Inferred types are stored on abstract syntax tree nodes, and can be retrieved by calling cljs.analyzer/infer-tag with the node’s analysis environment (a map of symbols to variable bindings).

The analysis environment is accessible within macros as &env, so initially I thought I’d need to write my own top-level compilation macro. E.g.,

(defmacro compile-template
  [template]
  (compile-fn template &env))

where compile-fn would be a regular function that recursively transforms the template.

But there are a few downsides with this approach:

It’s not a drop-in replacement: I’d need to go rewrite all of the Rum defc templates in my projects in terms of this compile-template macro. This would be a lot of tedious work at best, and at worst it risks breaking existing code if I don’t carefully reimplement Rum’s macro functionality around, e.g., mixins.

Incomplete environment: The &env passed to the macro is the environment where the macro is called, but this environment may not have all of the type information defined. Consider this invocation:

(def foo "foo")

(compile-template
  [:p foo (let [text "text"]
           [:span text])])

At the macro invocation site, the var foo is in scope and the analyzer knows that it’s a string. But the local var text is not in scope, so if we just pass &env around through the recursive calls to compile-fn, when it gets to text it won’t know anything about the type and will be forced to interpret. (Exactly the kind of trivial interpretation / warning that what we’d like to avoid.)

Instead, we can go “inside out”: Have compile-fn wrap every form it cannot translate with a macro:

(defmacro interpret-when-necessary
  [expr]
  (if (safe-to-inline? (infer-type expr &env))
    expr
    `(runtime-interpret ~expr)))

Then, when this macro is expanded by the analyzer, its &env will contain exactly the type information we need to determine whether the expression it wraps can be inlined or must be interpreted at runtime.3

What’s better, this macro does not have to be exposed to the template writers at all, which means that the entire template compiler can be “patched in” without any changes to already written templates.

Specifically, since Rum calls sablono.compiler/compile-html, I can exclude Sablono from deps.edn:

{:deps {rum {:mvn/version "0.11.2" :exclusions [sablono/sablono]}}}

and define those namespaces myself:

(ns sablono.compiler
  "Using this namespace so we can overwrite Rum's default usage of the sablono compiler and use our own."
  (:require hicada.compiler))

(defn compile-html
  [body]
  (hicada.compiler/compile body {:create-element 'js/React.createElement}))

and

(ns sablono.core
  "Need this because Rum's core.cljs requires sablono.core"
  (:require hicada.interpreter))

then neither Rum nor my existing application code need know anything about the new template compiler.

Future work

I’m happy using my Hicada fork to see how the design plays out on my own projects.

You’re welcome try it out: See this minimal example repo.

However, there will be no versioned releases as I may wish to adjust the API to suit my needs.
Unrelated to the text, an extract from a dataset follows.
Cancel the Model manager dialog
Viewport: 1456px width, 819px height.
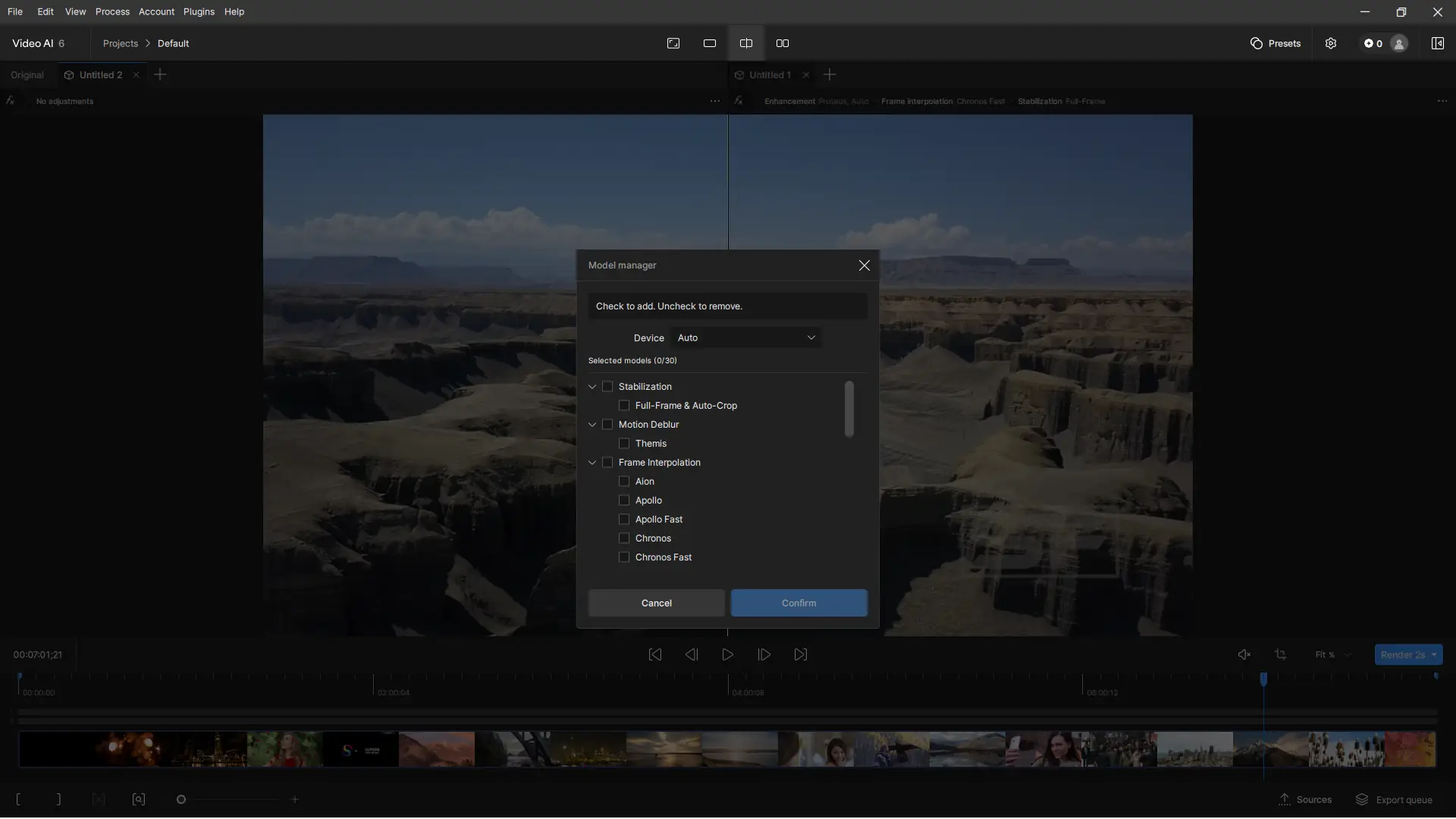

I suggest depending on the code via git submodule or pinned deps.edn and reading all commits.

If you enjoy doing open sourcey things, consider these questions and next steps:

See also:

Thanks

Thanks to Mike Fikes for discussions around type inference in ClojureScript; Nikita Prokopov, Jamie Brandon, Shaun LeBron, Yuri Vishnevsky, and Andre Rauh for reviewing drafts of this article.


  1. Sablono can pre-compile literals “contained within” pre-specified forms like if, let, when, and cond. For example, the inner span in 

    [:p "This " (when condition? [:span "can be pre-complied"])]
    

    will be pre-compiled even though it appears within a when macro.

  2. Hicada is itself a fork of Sablono; I chose to work from the former because it has several other features that might be independently useful; see this Hicada overview for details. 

  3. Jamie Brandon noted that relying on ClojureScript’s type inference means the performance of one’s templates depends on the accuracy of this algorithm. 

    It might be worth diffing the warnings between ClojureScript compiler versions to see whether there are enhancements (previously untyped expressions become known and can be inlined) or regressions (previously typed expressions become unknown and must be interpreted).